There were 58,000 families with children experiencing homelessness on a single night in 2017, a decline of 5.4 percent from the year before and a 27 percent reduction since 2010. These significant reductions in family homelessness is largely attributed to the expansion of Rapid Rehousing Programs across the country and a concerted effort by local planners to reallocate scarce resources in a more strategic way. These ‘Housing First’ models have proven to be a more effective and efficient response to families experiencing temporary crisis as well as those enduring the most chronic forms of homelessness.
Local communities reported a total of 40,056 Veterans experiencing homelessness in January of 2017, an increase of 1.5 percent since 2016, primarily in the City of Los Angeles and Los Angeles County. Excluding this area, the national homelessness estimate among Veterans decreased 3.2 percent since 2016. However, as a consequence of intense planning and targeted intervention, homelessness among Veterans has been reduced 46 percent since 2010, prompting a number of States and local communities to declare an effective end to Veteran homelessness in their areas (read more about the Mayors Challenge to End Veteran Homelessness). This decline is largely attributed to the close collaboration between HUD and the VA. For example, since 2010, more than 480,000 veterans and their family members have been permanently housed, rapidly rehoused, or prevented from falling into homelessness through HUD’s targeted housing vouchers and VA’s homelessness programs.

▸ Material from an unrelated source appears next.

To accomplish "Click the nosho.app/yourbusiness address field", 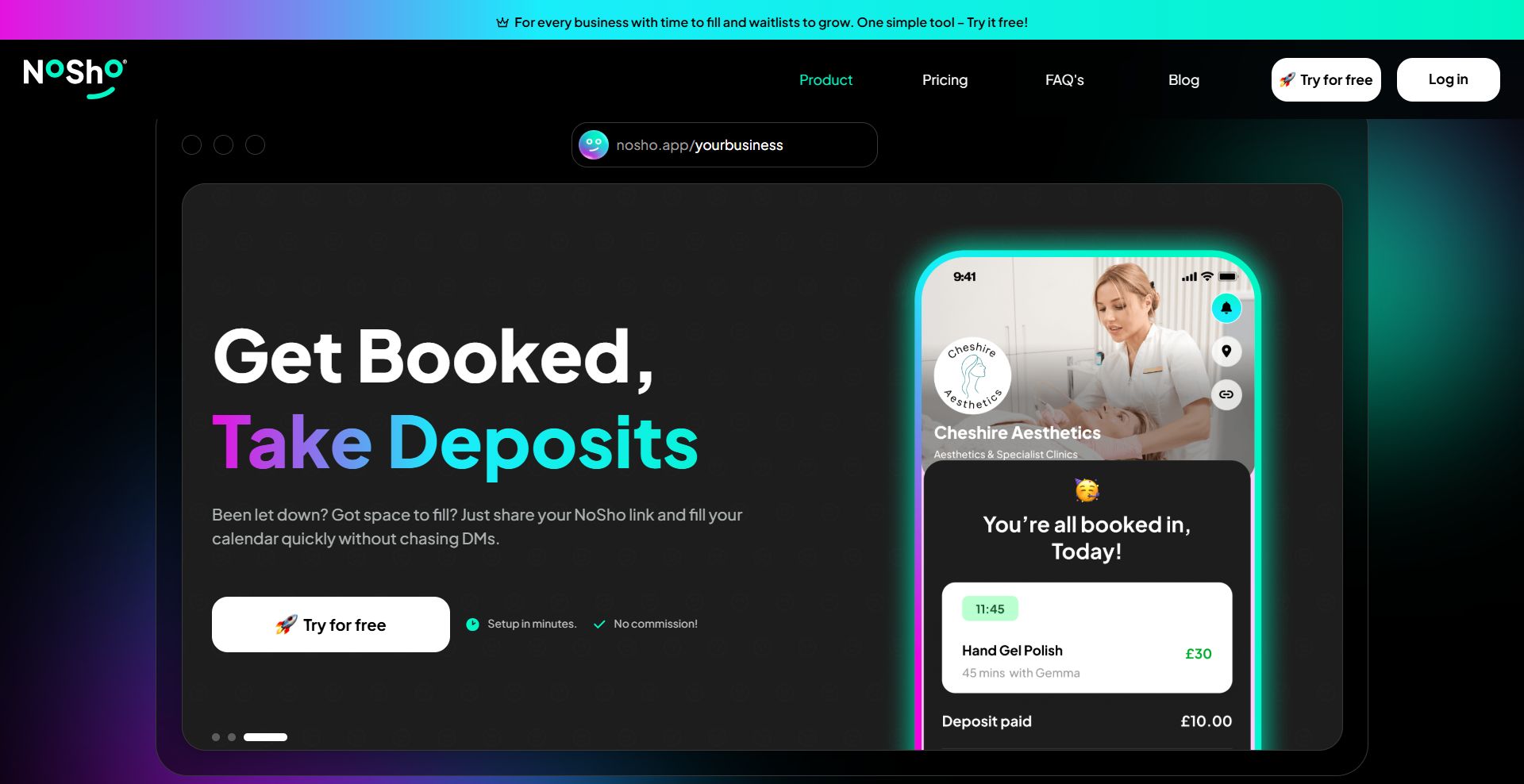I will (724, 144).
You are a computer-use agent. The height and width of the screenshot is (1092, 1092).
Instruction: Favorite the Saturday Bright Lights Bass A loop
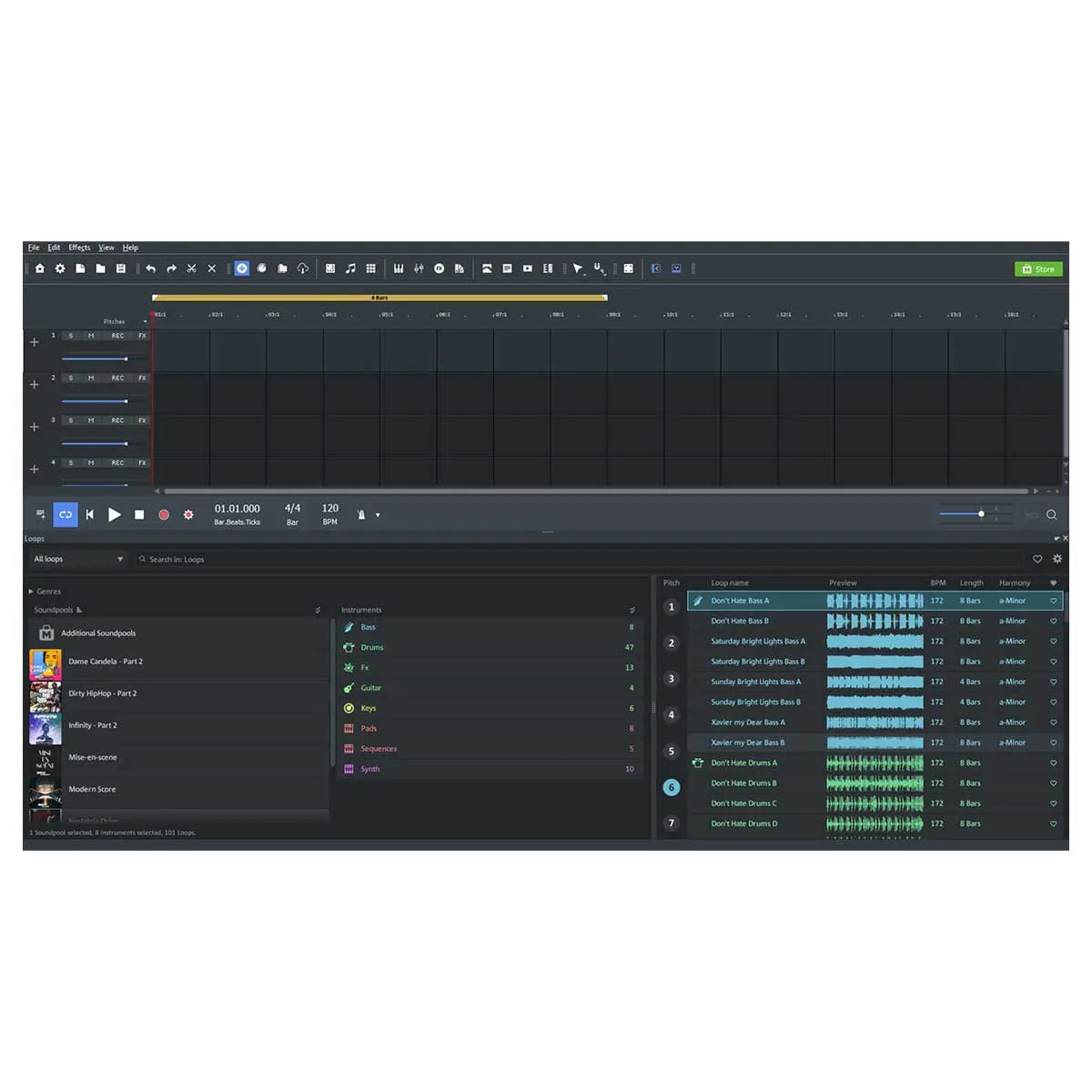(1053, 641)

Long-term or chronic homelessness among individuals with disabilities declined 18 percent since 2010. This reduction is due in part to a concerted effort to make available more permanent supportive housing opportunities for people with disabling health conditions who otherwise continually cycle through local shelters or the streets. Research demonstrates that for those experiencing chronic homelessness, providing permanent housing, coupled with appropriate low-barrier supportive services, is the most effective solution for ending homelessness. This ‘housing first’ approach also saves the taxpayer considerable money by interrupting a costly cycle of emergency room, hospital, detox, and even jail visits.
Homelessness in High-Cost Areas
HUD’s 2017 homeless estimate points to a significant increase in the number of reported persons experiencing unsheltered homelessness, particularly in California where there is a significant lack of affordable housing. Last January, Los Angeles and Los Angeles County counted a total of 55,188 individuals living in sheltered and unsheltered settings, an increase of nearly 26 percent over January 2016.
The severe lack of affordable housing in California is also affecting the level of Veteran homelessness. In Los Angeles County alone, Veteran homelessness increased 64 percent since January 2016 which largely accounts for the 1.5 percent increase of Veteran homelessness nationwide.